* Begin MATERIAL TO PROCESS *

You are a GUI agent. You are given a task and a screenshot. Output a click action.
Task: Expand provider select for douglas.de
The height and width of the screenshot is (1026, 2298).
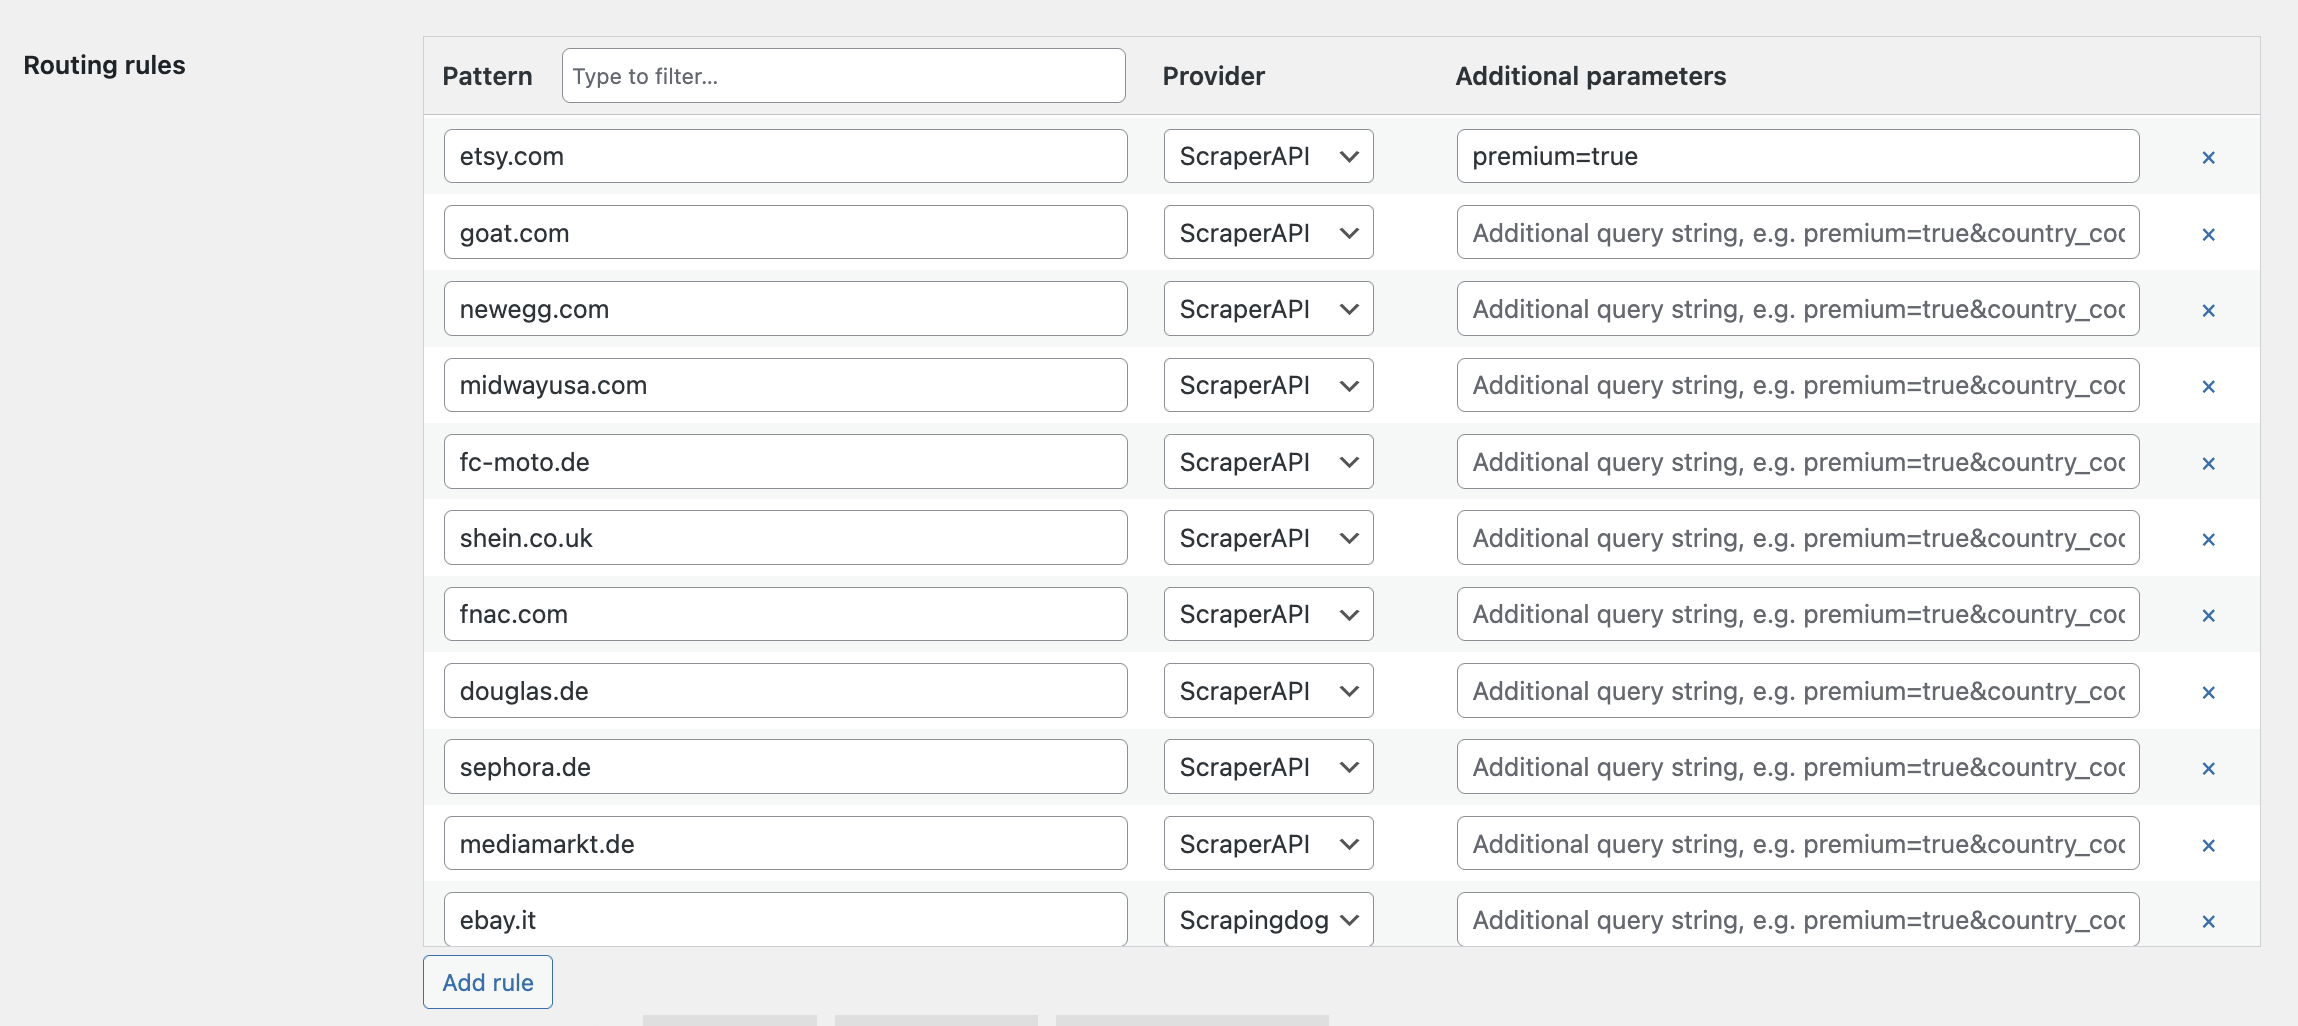1267,691
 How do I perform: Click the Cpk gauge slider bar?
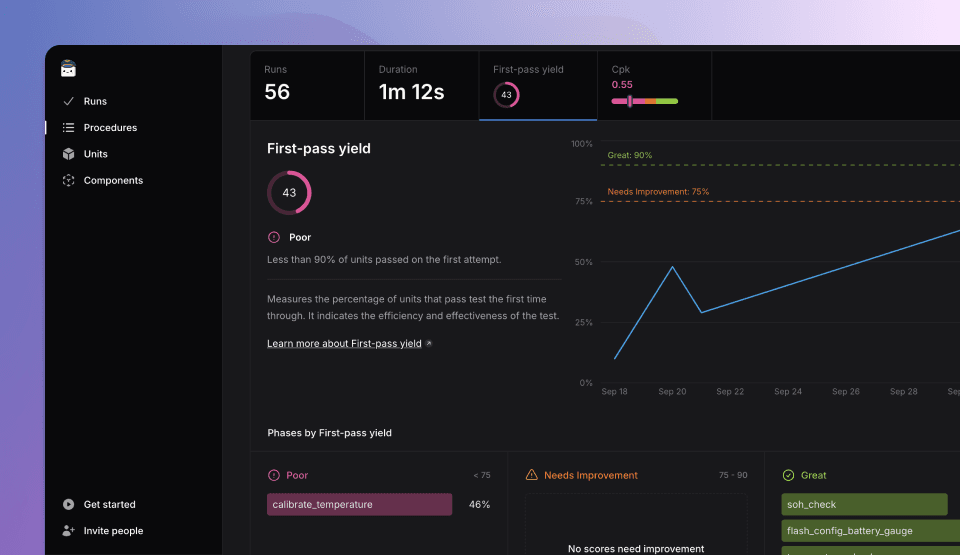point(645,101)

* End MATERIAL TO PROCESS *

• WORK INSTRUCTIONS:
Return each line of the records above that contains the string "screenshot". Treat uppercase and lowercase as distinct.

• TASK RESULT:
You are a GUI agent. You are given a task and a screenshot. Output a click action.
The height and width of the screenshot is (1026, 2298).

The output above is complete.